What to work on: Only the lines from the beginning of the data below through the line that contains "https://p1drmwn78.weebly.com (1039, 1620)" should be repeated, exactly as written.

[Stored items]
---

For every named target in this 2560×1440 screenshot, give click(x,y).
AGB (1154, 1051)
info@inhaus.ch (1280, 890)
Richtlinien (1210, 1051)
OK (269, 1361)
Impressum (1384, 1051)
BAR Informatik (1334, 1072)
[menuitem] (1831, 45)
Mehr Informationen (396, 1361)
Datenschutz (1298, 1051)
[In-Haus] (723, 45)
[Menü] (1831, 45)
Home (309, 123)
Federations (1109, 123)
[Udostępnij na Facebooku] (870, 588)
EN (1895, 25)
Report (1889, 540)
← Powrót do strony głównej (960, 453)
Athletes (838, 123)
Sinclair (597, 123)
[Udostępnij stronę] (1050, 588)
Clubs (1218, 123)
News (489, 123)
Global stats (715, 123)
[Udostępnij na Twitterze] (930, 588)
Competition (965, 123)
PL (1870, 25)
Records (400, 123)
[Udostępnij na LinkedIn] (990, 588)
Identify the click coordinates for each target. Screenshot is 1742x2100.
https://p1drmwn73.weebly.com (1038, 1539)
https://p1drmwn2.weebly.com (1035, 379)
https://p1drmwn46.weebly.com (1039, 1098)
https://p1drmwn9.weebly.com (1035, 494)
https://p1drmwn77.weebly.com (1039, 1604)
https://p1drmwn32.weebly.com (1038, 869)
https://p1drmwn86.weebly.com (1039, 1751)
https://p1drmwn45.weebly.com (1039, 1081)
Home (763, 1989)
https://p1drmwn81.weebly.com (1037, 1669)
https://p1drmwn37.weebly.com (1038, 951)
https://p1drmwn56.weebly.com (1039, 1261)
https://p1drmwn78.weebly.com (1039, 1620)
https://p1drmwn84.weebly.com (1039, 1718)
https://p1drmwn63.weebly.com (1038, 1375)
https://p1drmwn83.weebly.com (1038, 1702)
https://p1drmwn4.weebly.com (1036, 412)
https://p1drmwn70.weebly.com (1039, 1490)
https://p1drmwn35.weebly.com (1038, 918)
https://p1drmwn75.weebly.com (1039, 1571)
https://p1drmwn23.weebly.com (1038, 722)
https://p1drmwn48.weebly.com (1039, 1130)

---

Written reply:
For every named target in this 2560×1440 screenshot, give click(x,y).
AGB (1154, 1051)
info@inhaus.ch (1280, 890)
Richtlinien (1210, 1051)
OK (269, 1361)
Impressum (1384, 1051)
BAR Informatik (1334, 1072)
[menuitem] (1831, 45)
Mehr Informationen (396, 1361)
Datenschutz (1298, 1051)
[In-Haus] (723, 45)
[Menü] (1831, 45)
Home (309, 123)
Federations (1109, 123)
[Udostępnij na Facebooku] (870, 588)
EN (1895, 25)
Report (1889, 540)
← Powrót do strony głównej (960, 453)
Athletes (838, 123)
Sinclair (597, 123)
[Udostępnij stronę] (1050, 588)
Clubs (1218, 123)
News (489, 123)
Global stats (715, 123)
[Udostępnij na Twitterze] (930, 588)
Competition (965, 123)
PL (1870, 25)
Records (400, 123)
[Udostępnij na LinkedIn] (990, 588)
Identify the click coordinates for each target. Screenshot is 1742x2100.
https://p1drmwn73.weebly.com (1038, 1539)
https://p1drmwn2.weebly.com (1035, 379)
https://p1drmwn46.weebly.com (1039, 1098)
https://p1drmwn9.weebly.com (1035, 494)
https://p1drmwn77.weebly.com (1039, 1604)
https://p1drmwn32.weebly.com (1038, 869)
https://p1drmwn86.weebly.com (1039, 1751)
https://p1drmwn45.weebly.com (1039, 1081)
Home (763, 1989)
https://p1drmwn81.weebly.com (1037, 1669)
https://p1drmwn37.weebly.com (1038, 951)
https://p1drmwn56.weebly.com (1039, 1261)
https://p1drmwn78.weebly.com (1039, 1620)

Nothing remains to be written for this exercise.